▶ _Passage for review_:
A prominent Kenyan pathologist has warned of “vaccine apartheid” in Africa amid the slow rollout of COVID-19 jabs, echoing condemnation from senior World Health Organization (WHO) officials.
Less than 2 percent of Africa’s population of 1.3 billion has been fully vaccinated against COVID-19.
Vaccine shortages continue to plague many countries and hospitals are seeing more deaths because of COVID.
“It is only two countries in the whole of Africa that have the capacity to produce vaccines, that is South Africa and Senegal. You find countries like Kenya and Egypt, they do have the technical capacity but they never really invested in it,” said Ahmed Kalebi, independent consultant pathologist and founder of Lancet Kenya.
James Nderitu, a 58-year-old resident of the Kenyan capital Nairobi, is receiving his first dose of the AstraZeneca vaccine. He believes that if everything had gone to plan, he should be on his second already.
“I would therefore like to urge the European countries that have the vaccine to assist us. Instead of vaccinating children, they should stop being selfish and help the African countries so that we can get vaccinated,” said Nderitu.
‘Priorities not right’
Matshidiso Moeti, Africa director for the WHO, recently lashed out at Western nations, accusing them of hoarding vaccines when there should be a more even distribution of jabs.
The continent saw 248,000 new confirmed cases last week, with at least 28 countries seeing a surge in infections driven by the Delta variant.
“This is a preventable tragedy if African countries can get fair access to the vaccines,” Moeti told reporters.
But Kalebi said it is not as simple as blaming Western nations for Africa’s woeful vaccination rate.

Stored items
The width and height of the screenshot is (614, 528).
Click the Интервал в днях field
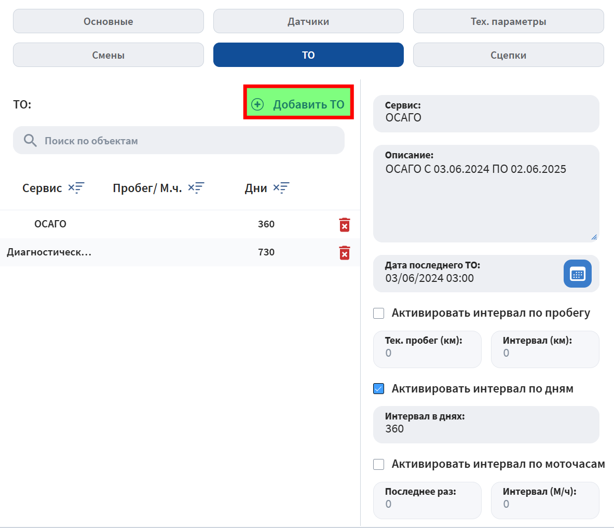pos(486,429)
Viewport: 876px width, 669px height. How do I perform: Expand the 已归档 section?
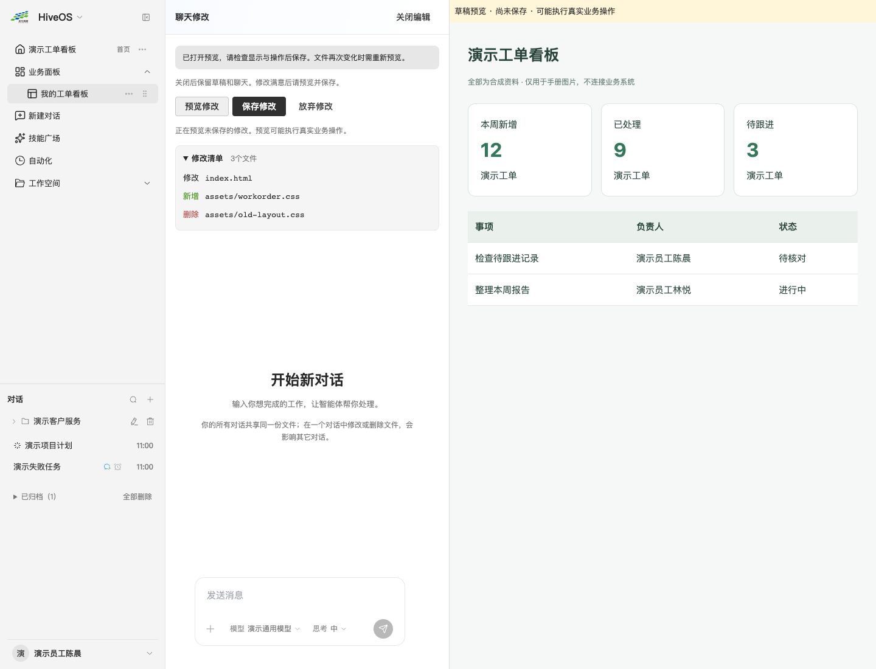[x=15, y=497]
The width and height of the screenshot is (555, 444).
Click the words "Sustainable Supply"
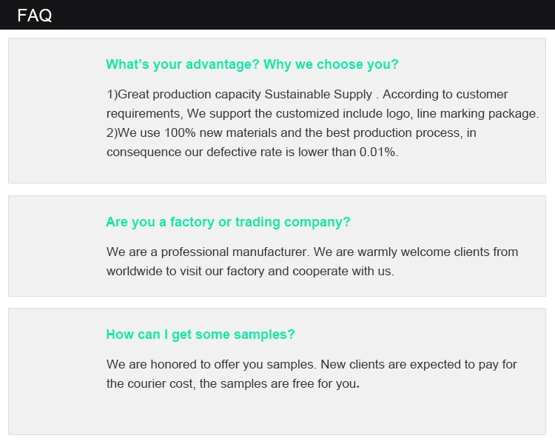pos(319,95)
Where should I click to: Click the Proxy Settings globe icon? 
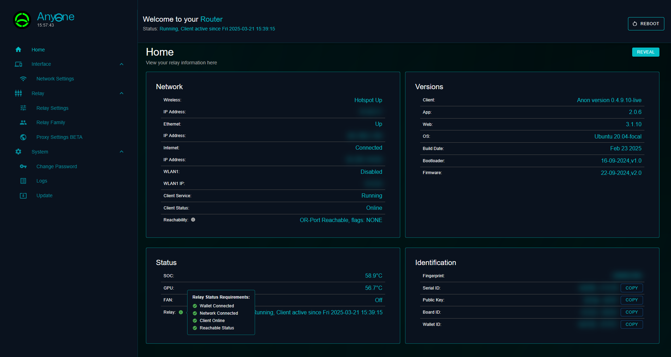click(23, 137)
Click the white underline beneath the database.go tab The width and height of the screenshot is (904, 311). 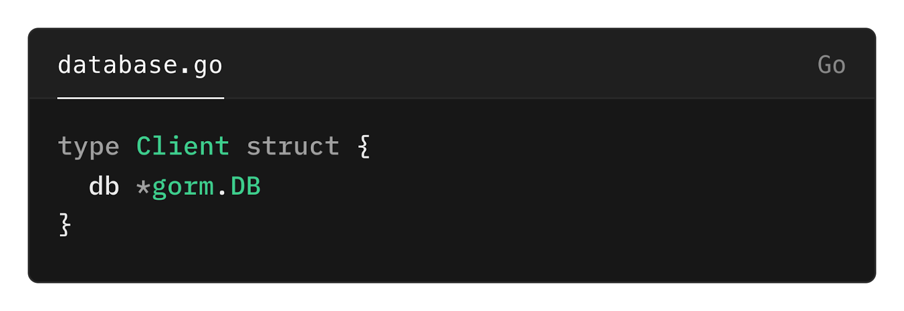[141, 98]
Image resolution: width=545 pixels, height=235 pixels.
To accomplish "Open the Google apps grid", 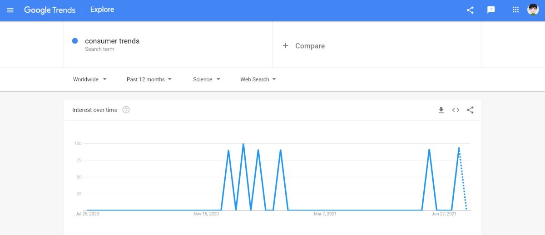I will (x=515, y=10).
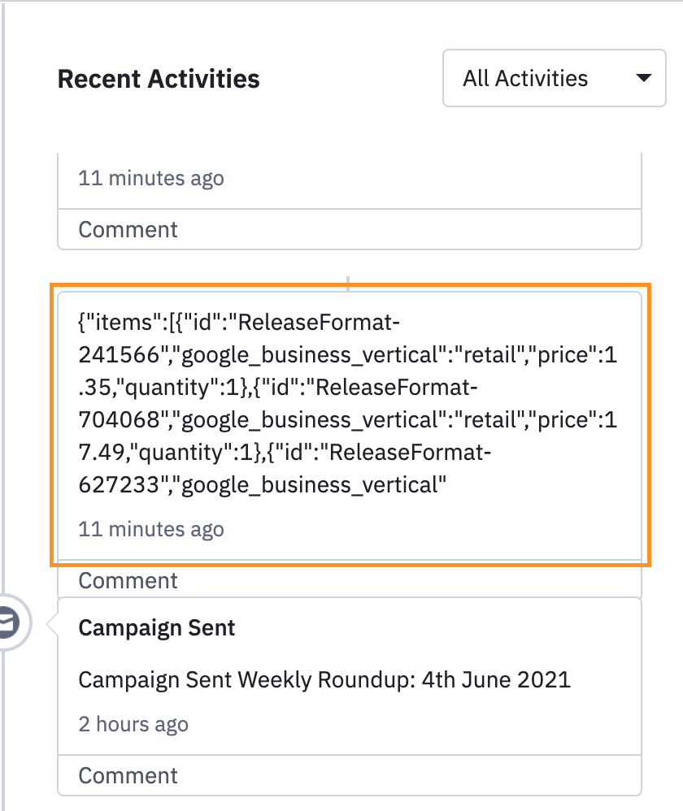Click Comment below the JSON items activity
The height and width of the screenshot is (811, 683).
coord(128,580)
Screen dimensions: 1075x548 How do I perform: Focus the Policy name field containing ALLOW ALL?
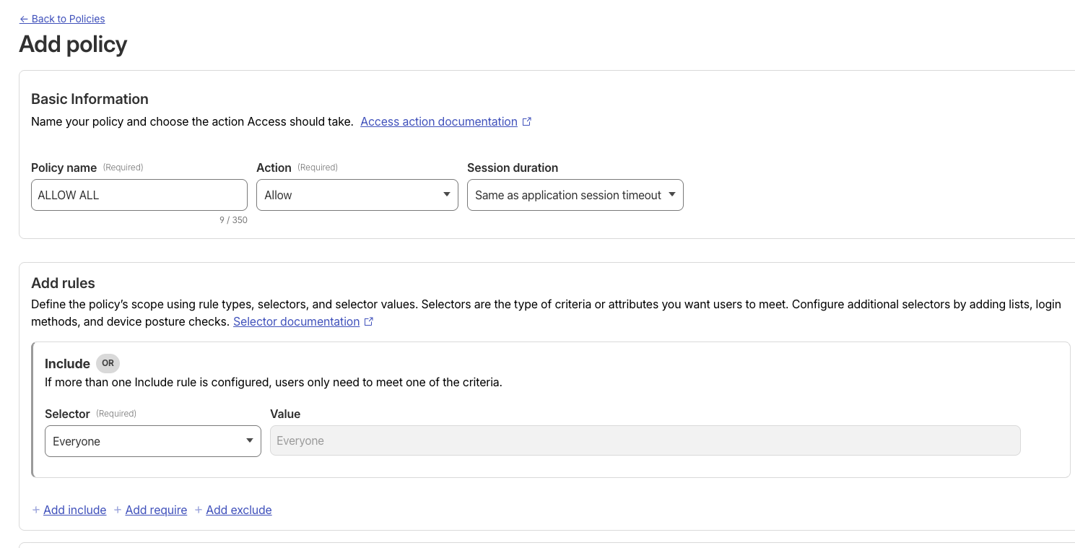point(139,195)
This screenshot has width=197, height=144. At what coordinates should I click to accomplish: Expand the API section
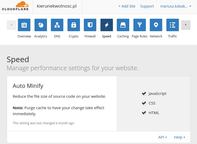[162, 137]
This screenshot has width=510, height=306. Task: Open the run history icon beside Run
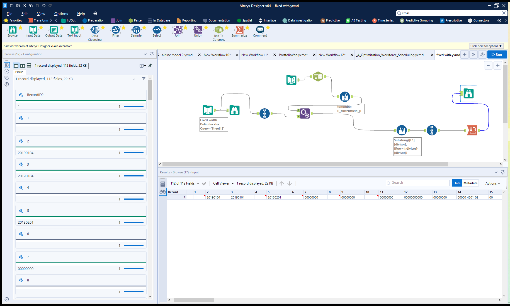[x=482, y=55]
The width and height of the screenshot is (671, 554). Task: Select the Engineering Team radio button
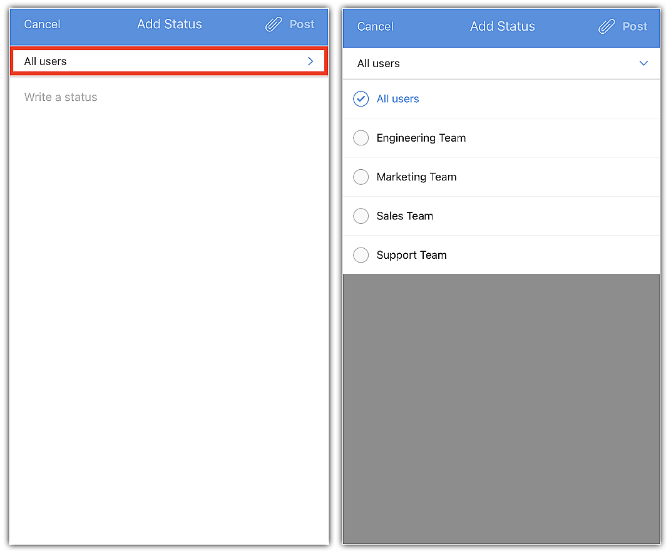tap(361, 138)
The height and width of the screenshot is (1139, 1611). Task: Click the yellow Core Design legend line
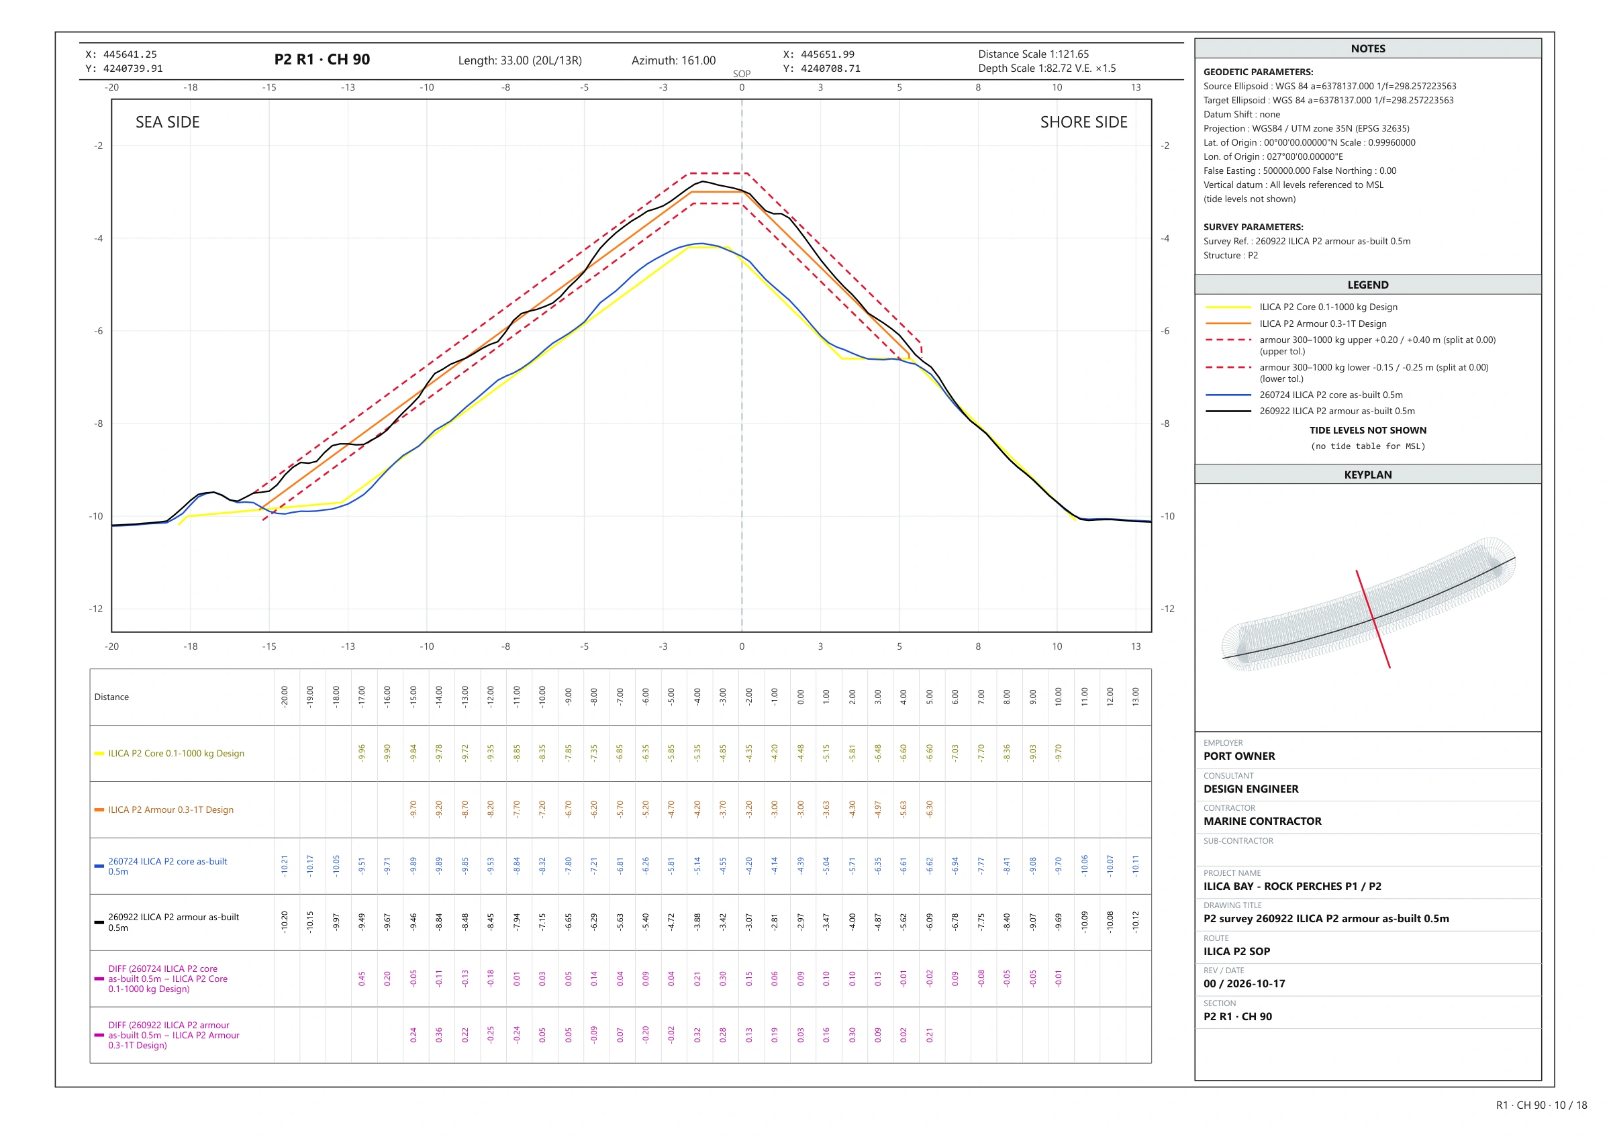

▶ _Required tasks_:
1. According to the article on vaccine access in Africa, which two African countries have the capacity to produce vaccines?
2. Update the article on vaccine access in Africa from "James Nderitu, a" up to and including "Moeti told reporters.", replacing "Delta variant" with "coronavirus variant".
3. Take the article on vaccine access in Africa further, continuing from the point where it stops.
The stored items have nothing to do with this work.

▶ _Numbered answers_:
1. South Africa and Senegal.

2.
James Nderitu, a 58-year-old resident of the Kenyan capital Nairobi, is receiving his first dose of the AstraZeneca vaccine. He believes that if everything had gone to plan, he should be on his second already.
“I would therefore like to urge the European countries that have the vaccine to assist us. Instead of vaccinating children, they should stop being selfish and help the African countries so that we can get vaccinated,” said Nderitu.
‘Priorities not right’
Matshidiso Moeti, Africa director for the WHO, recently lashed out at Western nations, accusing them of hoarding vaccines when there should be a more even distribution of jabs.
The continent saw 248,000 new confirmed cases last week, with at least 28 countries seeing a surge in infections driven by the coronavirus variant.
“This is a preventable tragedy if African countries can get fair access to the vaccines,” Moeti told reporters.

3.
“In a country like Kenya, I think we don’t just have our priorities right. Because you find that a lot of the times money will be poured into politics, money will be poured into other things but health. We are waiting for donations,” he said.
More than 7.3 million cases, including more than 186,000 deaths, have been confirmed across the continent, and health systems are straining to provide medical oxygen and other care.
According to some health experts, if Africa continues to proceed at such a slow pace with its vaccination programme, it could prolong the pandemic.
WHO Director-General Tedros Adhanom Ghebreyesus recently said it was “unconscionable” that some countries are now offering booster shots “while so many people remain unprotected”.
“I think it is very difficult for us to talk about booster doses in Africa,” Moeti said last week. “We have not covered even 5 percent of the population yet with the initial vaccinations that are needed to slow down the spread of the virus and, most importantly, stop what we think might be a fourth wave which is coming.”